The ACNA has yet another alleged sex abuser on their hands. as you can see above,
His start in life is interesting, to say the least:
Gough grew up in Palm Beach County. His mother died when he was young and his father worked 18-hour days. Gough, the grandson of wealthy Palm Beach socialites, began to rebel. At the age of 10 he started doing drugs. By 17 he led a motorcycle club and sold drugs.
It’s possible that I knew (or knew of) his grandparents, or that he had spent time at Bethesda. But his story is illustrative of two things I have learned in life.
The first is that starting out or ending up in high places doesn’t guarantee that you have character or moral superiority. One thing I have found out the hard way in getting “off the island” is that people really believe that the wealthy have both, which has been a bane of evangelicals getting this country “back to God.” I think the recent populist tilt in American politics represents the dawning of the realisation that this isn’t always the case, but old ways die hard…
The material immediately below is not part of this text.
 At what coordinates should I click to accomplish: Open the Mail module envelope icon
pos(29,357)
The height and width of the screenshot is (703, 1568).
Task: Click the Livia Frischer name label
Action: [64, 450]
The second is that the ACNA should realise that people with activity such as this person is accused of can be found in lots of places, as conservative churches could have told the ACNA from the start. (Full disclosure: I am on the board that deals with moral failure in ministers in my own church.) The blogger of a living text isn’t optimistic of the ACNA’s track record in dealing with problems like this. Instead of throwing shade, anyone in the ACNA who would like some overview of how we deal with people like this should visit this website and I’ll be glad to discuss this.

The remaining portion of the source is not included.